"We forgot to live," I said. My daughter looked up from her computer. "I mean this winter and cold weather does not allow us to do anything you know, outdoors." I finished my sentence.
"Hybernate," she said and went on with her keyboard. I went to bed, reminiscing about when we were in India and we would put cots under the sky in our backyard, in air filled with jasmine blossoms and look at the stars until my father called us back in saying that the fruit bats will be coming soon. We would then come inside and close the doors and keep the screened windows open so we could still look at the sky and smell the jasmine. So I went to sleep missing my childhood. This morning I brought the subject up and then my daughter said, "To me not living means not helping anyone. If we are not helping anyone we are just existing." Wow, I had no idea. Here I am missing India's outdoors (or American outdoors in spring time) and here she is talking about something so deep. Later today I was thinking how my father used to say that our existence is a waste if we do not lend a helping hand to the needy. So that is where she gets it from. Aside from this strong feeling of helping people, if I think about my father and compare him to my daughter, they seem so different. He used to like rich Indian food, she is into skim milk and fruits, he used to like only Indian music, her favourites include The Beatles. He believed that women should stay home and man should make the money,she is very independent. Yet she does not believe in wasting resources and he was careful about using every bit of paper before he would take an other sheet. So I am wondering if my father lived to see her, would she be able to change his mind and convince him about her likes and dislikes? The deeper concerns about this world are the same.

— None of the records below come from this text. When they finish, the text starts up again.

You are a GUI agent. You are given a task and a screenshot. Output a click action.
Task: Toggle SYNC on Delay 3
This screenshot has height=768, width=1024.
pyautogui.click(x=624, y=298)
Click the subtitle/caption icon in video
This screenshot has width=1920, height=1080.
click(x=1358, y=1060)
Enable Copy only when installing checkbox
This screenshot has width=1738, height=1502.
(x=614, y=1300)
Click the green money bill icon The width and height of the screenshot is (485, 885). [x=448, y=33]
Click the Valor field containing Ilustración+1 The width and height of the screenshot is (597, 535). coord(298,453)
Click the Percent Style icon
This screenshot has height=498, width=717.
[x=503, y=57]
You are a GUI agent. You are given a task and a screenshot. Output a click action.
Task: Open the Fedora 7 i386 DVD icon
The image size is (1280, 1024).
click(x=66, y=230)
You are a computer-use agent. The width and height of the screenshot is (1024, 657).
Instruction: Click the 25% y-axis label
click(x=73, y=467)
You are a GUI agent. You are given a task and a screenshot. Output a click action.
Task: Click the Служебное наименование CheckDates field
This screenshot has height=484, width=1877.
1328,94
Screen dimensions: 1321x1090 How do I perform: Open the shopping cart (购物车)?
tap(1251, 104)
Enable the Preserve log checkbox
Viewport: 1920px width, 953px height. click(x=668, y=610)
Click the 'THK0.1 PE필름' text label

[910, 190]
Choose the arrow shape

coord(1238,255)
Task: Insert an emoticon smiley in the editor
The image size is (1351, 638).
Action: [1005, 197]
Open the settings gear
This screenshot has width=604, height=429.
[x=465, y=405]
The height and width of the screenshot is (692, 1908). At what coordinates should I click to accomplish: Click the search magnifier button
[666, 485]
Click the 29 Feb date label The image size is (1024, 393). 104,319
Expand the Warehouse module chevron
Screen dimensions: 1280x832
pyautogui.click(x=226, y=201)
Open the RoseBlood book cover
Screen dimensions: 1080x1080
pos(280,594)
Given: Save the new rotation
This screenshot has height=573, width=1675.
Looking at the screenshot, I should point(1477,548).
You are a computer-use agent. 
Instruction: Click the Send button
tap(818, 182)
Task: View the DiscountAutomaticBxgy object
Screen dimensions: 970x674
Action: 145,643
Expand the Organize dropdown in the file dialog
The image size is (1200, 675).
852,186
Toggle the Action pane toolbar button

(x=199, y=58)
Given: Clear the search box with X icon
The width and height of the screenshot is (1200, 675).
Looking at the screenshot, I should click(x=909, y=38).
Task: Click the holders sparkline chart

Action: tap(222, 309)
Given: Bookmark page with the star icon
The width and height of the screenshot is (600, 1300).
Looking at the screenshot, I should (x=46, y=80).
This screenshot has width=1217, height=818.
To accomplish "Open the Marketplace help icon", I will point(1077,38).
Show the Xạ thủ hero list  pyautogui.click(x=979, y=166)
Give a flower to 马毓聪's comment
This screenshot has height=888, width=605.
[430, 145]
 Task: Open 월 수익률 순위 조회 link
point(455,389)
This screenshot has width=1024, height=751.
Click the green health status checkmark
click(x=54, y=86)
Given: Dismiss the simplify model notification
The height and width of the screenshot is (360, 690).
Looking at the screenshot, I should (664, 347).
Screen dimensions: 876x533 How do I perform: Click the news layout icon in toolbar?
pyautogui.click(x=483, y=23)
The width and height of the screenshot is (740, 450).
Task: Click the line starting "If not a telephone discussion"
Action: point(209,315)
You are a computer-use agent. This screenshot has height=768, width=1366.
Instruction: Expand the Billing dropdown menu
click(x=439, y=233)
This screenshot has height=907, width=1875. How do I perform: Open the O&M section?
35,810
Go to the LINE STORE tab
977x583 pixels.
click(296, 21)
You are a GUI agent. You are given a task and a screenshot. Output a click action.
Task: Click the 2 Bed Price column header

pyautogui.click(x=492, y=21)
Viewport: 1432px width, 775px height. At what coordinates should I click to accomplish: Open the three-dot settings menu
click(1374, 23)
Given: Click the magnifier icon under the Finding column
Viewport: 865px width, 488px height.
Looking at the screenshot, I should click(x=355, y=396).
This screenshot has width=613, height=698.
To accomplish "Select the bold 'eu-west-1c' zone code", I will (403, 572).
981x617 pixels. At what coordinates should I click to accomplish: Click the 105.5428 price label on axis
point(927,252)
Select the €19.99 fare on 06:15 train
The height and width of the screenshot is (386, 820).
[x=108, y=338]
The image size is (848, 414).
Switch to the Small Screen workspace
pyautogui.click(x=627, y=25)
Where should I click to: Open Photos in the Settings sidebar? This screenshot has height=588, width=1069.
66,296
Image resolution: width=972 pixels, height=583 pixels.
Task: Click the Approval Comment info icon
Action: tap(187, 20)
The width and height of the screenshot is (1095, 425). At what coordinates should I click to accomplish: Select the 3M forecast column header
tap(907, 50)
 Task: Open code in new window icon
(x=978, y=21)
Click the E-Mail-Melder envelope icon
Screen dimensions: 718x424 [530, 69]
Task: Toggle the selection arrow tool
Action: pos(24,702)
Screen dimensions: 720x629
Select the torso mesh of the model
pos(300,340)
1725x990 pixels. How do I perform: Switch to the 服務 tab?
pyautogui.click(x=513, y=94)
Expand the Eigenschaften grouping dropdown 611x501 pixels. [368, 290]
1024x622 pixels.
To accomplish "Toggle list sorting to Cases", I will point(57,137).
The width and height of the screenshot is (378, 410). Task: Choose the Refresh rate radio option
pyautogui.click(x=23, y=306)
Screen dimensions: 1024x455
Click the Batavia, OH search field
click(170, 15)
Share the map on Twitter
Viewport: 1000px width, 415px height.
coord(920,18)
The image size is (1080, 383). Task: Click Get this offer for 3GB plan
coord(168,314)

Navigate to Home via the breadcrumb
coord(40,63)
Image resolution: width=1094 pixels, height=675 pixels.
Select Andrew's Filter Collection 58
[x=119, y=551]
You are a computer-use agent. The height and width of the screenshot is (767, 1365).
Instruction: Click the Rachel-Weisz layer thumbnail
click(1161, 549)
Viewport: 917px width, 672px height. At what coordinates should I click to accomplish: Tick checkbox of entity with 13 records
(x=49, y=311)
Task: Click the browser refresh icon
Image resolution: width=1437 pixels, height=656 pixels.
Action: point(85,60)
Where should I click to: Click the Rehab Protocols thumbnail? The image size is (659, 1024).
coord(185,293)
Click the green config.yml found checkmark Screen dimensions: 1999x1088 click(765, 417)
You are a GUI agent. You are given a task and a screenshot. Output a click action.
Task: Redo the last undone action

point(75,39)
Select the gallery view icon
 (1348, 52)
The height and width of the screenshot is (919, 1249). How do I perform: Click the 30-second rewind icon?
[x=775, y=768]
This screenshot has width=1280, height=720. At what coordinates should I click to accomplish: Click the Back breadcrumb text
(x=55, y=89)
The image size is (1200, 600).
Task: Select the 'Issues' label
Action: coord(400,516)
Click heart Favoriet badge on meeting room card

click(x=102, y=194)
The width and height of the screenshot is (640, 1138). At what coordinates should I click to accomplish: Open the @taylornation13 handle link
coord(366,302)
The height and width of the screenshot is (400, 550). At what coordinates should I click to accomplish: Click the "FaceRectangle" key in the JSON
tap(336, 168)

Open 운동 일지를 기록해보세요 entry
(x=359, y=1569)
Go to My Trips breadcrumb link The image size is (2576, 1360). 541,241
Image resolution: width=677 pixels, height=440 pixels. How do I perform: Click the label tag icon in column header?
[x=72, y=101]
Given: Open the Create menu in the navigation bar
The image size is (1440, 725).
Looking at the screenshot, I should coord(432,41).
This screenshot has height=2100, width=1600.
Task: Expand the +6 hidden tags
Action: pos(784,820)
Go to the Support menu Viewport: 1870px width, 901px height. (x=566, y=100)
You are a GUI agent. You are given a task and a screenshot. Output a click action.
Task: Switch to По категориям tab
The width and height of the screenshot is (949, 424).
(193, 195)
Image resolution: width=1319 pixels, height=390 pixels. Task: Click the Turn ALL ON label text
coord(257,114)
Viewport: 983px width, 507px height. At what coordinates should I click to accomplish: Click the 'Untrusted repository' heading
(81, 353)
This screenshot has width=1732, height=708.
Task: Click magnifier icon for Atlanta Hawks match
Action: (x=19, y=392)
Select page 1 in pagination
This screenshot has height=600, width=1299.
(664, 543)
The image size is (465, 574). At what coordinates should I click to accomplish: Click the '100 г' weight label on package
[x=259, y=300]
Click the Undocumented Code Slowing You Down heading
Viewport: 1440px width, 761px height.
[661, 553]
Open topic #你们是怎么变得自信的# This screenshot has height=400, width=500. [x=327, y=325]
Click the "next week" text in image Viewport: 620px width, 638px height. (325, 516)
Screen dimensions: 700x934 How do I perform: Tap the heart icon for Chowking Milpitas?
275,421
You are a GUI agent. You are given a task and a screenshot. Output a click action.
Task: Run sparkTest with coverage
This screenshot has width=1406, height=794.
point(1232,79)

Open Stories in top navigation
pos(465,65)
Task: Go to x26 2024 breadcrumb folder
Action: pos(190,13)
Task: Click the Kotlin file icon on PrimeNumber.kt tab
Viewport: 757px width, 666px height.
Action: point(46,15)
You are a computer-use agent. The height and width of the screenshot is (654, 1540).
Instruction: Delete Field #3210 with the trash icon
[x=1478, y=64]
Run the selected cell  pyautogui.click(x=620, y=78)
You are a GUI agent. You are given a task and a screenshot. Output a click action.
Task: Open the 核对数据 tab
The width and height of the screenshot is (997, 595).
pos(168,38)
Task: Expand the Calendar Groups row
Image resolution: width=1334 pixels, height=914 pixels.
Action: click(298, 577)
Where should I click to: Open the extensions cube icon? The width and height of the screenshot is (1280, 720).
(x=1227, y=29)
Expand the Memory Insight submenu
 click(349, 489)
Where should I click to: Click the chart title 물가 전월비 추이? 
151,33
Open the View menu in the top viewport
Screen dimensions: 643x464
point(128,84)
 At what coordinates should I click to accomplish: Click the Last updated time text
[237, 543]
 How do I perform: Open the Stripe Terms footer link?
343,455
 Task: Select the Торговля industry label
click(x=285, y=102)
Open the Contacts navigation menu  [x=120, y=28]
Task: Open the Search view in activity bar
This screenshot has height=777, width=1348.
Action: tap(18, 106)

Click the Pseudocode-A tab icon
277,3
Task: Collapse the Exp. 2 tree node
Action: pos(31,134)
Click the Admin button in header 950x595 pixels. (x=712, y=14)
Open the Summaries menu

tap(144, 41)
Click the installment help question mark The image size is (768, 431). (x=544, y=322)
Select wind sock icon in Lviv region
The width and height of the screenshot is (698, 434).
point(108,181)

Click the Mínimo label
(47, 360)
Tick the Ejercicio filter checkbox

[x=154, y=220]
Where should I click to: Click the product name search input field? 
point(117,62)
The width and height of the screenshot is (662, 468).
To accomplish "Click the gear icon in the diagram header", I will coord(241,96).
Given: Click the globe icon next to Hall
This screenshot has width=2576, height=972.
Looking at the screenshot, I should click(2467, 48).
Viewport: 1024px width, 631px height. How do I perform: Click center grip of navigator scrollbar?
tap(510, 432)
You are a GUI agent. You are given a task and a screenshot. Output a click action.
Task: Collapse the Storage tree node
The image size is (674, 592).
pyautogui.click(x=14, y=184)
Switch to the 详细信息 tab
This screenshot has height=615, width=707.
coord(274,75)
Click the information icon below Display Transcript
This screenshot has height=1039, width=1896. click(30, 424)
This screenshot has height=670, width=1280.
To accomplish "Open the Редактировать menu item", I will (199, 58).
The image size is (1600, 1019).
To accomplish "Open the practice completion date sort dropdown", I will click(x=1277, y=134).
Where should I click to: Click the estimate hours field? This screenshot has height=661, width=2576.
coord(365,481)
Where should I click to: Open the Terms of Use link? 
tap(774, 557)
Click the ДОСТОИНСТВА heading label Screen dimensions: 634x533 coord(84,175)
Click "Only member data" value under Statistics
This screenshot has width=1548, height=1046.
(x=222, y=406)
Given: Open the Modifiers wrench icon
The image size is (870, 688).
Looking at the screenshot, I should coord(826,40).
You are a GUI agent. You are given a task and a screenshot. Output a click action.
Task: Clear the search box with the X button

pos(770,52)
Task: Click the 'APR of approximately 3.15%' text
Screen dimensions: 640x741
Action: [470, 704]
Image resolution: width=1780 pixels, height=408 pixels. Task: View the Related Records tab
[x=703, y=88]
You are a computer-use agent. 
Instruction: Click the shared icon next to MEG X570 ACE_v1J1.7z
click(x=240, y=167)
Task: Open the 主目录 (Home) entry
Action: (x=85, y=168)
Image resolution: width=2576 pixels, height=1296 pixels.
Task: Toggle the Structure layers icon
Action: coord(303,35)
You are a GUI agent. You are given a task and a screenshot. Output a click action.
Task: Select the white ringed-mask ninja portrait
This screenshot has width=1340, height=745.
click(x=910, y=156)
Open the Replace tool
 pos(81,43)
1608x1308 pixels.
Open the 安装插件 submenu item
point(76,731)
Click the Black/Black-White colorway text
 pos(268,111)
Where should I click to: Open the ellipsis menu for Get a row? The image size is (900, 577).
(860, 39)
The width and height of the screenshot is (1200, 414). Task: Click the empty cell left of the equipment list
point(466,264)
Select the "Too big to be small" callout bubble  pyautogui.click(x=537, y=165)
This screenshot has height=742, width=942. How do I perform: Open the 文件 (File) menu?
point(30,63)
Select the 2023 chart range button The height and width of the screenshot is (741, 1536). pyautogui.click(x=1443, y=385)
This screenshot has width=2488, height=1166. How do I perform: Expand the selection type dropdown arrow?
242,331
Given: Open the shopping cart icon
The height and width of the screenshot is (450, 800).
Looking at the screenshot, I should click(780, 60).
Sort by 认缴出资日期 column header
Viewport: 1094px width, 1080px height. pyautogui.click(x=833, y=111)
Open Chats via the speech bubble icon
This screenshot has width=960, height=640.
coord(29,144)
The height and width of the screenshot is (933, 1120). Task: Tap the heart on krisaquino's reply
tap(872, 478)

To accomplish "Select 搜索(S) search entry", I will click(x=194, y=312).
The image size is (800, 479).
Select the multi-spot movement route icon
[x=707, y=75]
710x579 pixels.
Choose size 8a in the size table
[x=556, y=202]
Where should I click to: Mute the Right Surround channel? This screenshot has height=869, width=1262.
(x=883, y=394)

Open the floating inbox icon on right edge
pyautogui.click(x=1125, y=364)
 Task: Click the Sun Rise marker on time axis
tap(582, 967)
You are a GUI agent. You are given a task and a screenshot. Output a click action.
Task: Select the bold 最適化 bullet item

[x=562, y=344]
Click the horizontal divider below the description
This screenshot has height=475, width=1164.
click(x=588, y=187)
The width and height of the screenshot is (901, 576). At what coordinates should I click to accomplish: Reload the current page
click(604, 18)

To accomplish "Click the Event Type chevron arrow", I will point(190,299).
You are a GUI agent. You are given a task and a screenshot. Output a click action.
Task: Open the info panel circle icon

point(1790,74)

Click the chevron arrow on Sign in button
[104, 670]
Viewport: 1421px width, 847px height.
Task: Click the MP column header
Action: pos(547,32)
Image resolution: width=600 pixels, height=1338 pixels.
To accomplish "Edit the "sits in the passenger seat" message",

It has been a month since the world lost Jack Lalane. He was somebody I looked up to. Not because he was rich or because of his looks but because he reminded me of my grandmother. They both believed in being independent so they took care of themselves. She believed in eating two morsels less than everyone else and used to say that if we move about and did our own service we would not have to worry about being disabled. She came from a different world than Jack Lalane but had thinking so much alike.